Because PCV2-SD is a multifactorial disease, effective control measures before the advent of PCV2 vaccines were focused on control or eradication of these triggers. The most widely used control measures were the use of antibiotics to prevent concurrent bacterial infections, improvement of biosecurity and sanitary measures such as isolation of affected pigs and disinfection of pens after their use, decreasing stressors (eg, high stocking density, inadequate ventilation, inadequate temperature control), and control of concomitant viral infections, especially PRRS. Other prevention and control measures used on young pigs before the anticipated time of onset include injection of vitamins, IP injection of serum harvested from finishing pigs, and vaccination against common pathogens.

Currently, control of PCV2-SD as well as PCV2-SI is based on use of PCV2 vaccines.

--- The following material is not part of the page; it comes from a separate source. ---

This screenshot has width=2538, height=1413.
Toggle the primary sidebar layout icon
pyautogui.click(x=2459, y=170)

There are four major commercial vaccines worldwide (plus a higher number with regional availability, mainly in southeast Asia). The first commercial vaccine was based on an inactivated PCV2 isolate and was licensed for use in sows and gilts. The same vaccine was later licensed for use in piglets. Subsequently, three more vaccines have been developed, all for use in piglets ~2–3 wk old or older. Two of these are subunit vaccines (PCV2 capsid protein produced in a baculovirus system), and the third is an inactivated virus constructed by replacing the capsid gene of the nonpathogenic PCV1 with that of PCV2. In addition to significantly reducing mortality and runting percentages, these vaccines seem to improve ADWG, batch uniformity, slaughter weight uniformity, and feed conversion rate.

All commercial PCV2 vaccines are based on PCV2a isolates, but cross-protection has been demonstrated against PCV2b. All PCV2 vaccines are able to generate both cellular and humoral immune responses, which are believed to be the key features to control the subsequent PCV2 infection that occurs under field conditions.

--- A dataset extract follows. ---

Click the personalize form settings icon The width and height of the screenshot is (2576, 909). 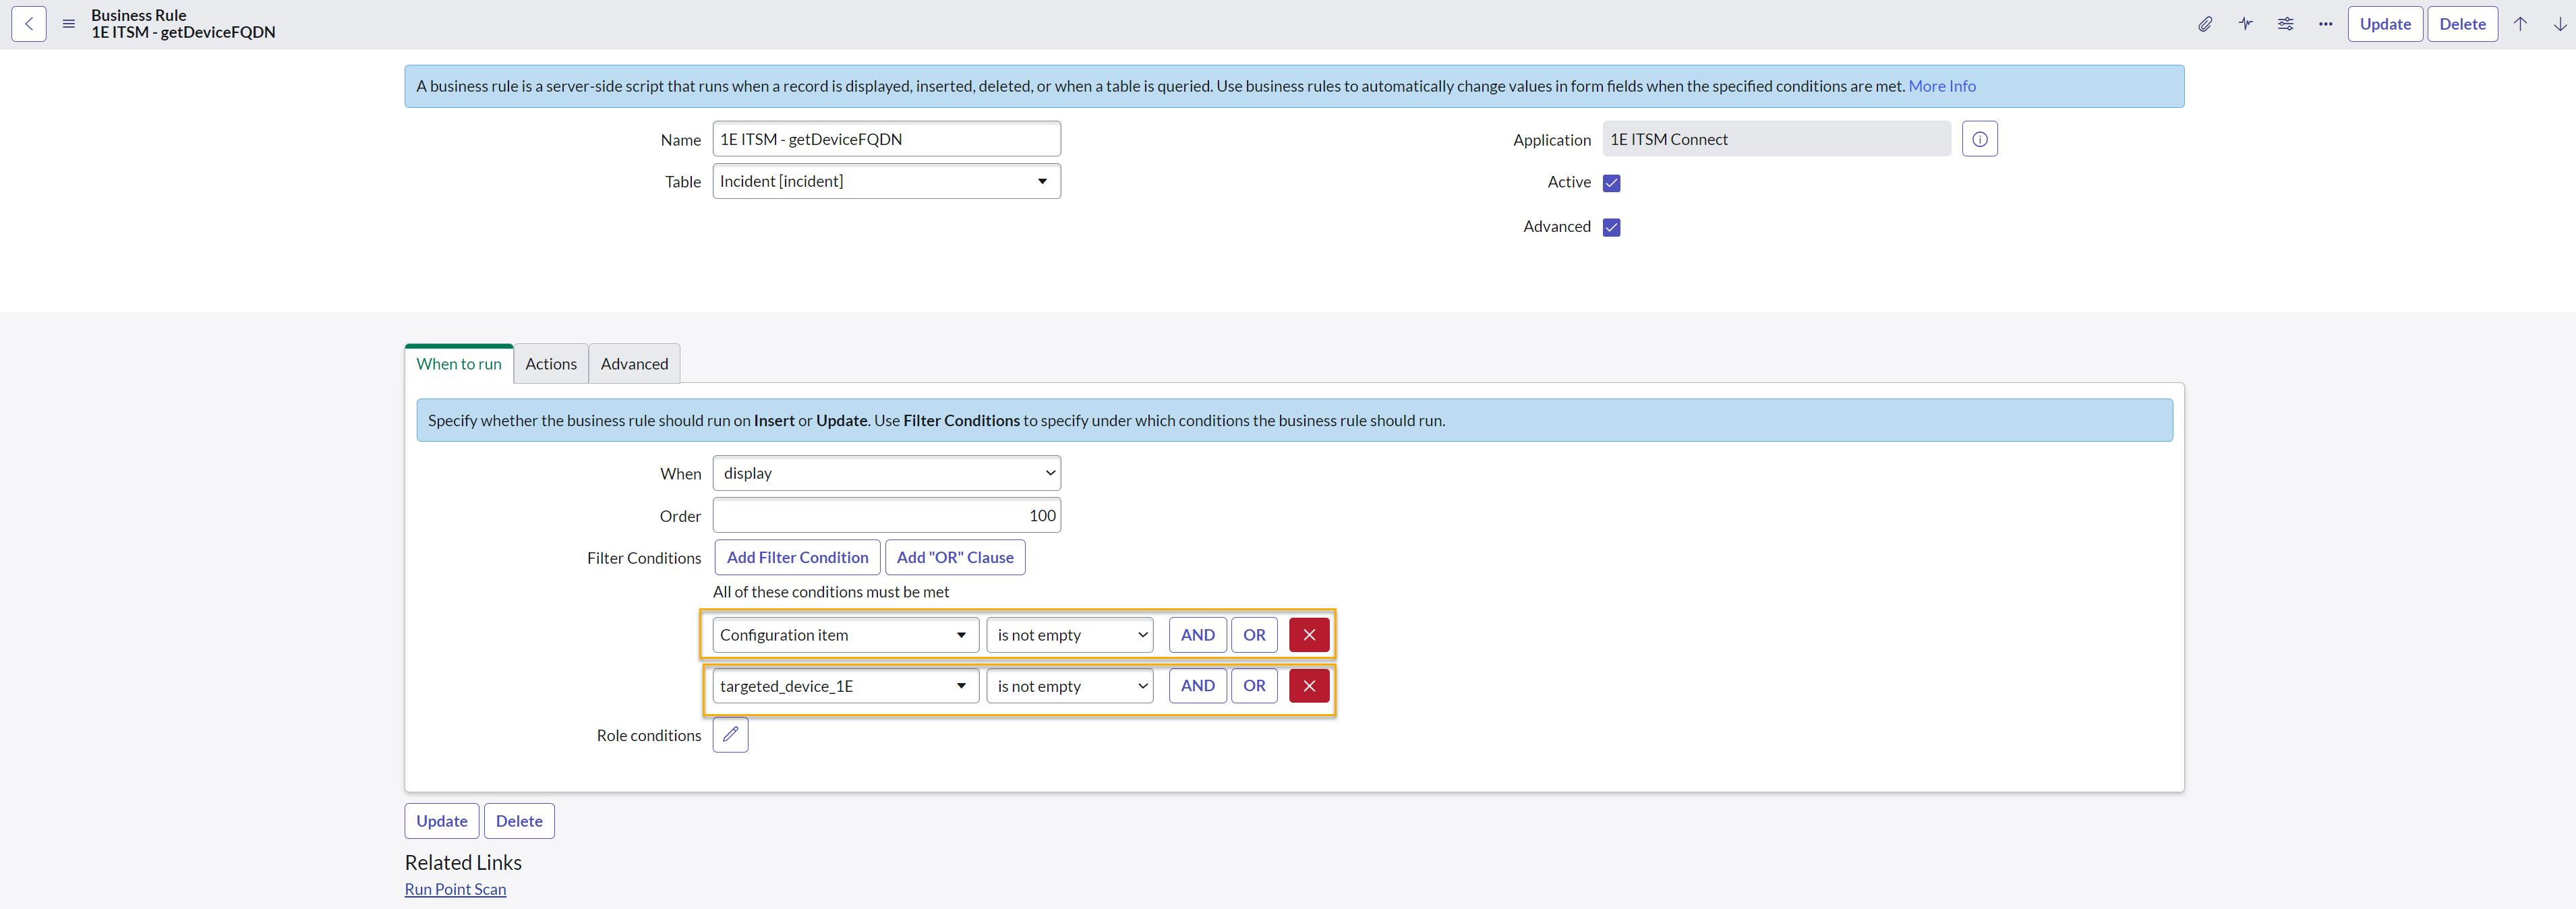click(2285, 24)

No treatment has proved successful for PDNS. Only those epizootic cases with moderate to high morbidity and mortality rates may be important in terms of economic losses. Treatment using a wide range of antimicrobial agents has been unsuccessful. Because the antigen responsible for triggering PDNS is not known, no preventive recommendations are indicated. Importantly, the use of PCV2 vaccines worldwide has significantly reduced occurrence of this condition, emphasizing the putative implication of PCV2 in its pathogenesis.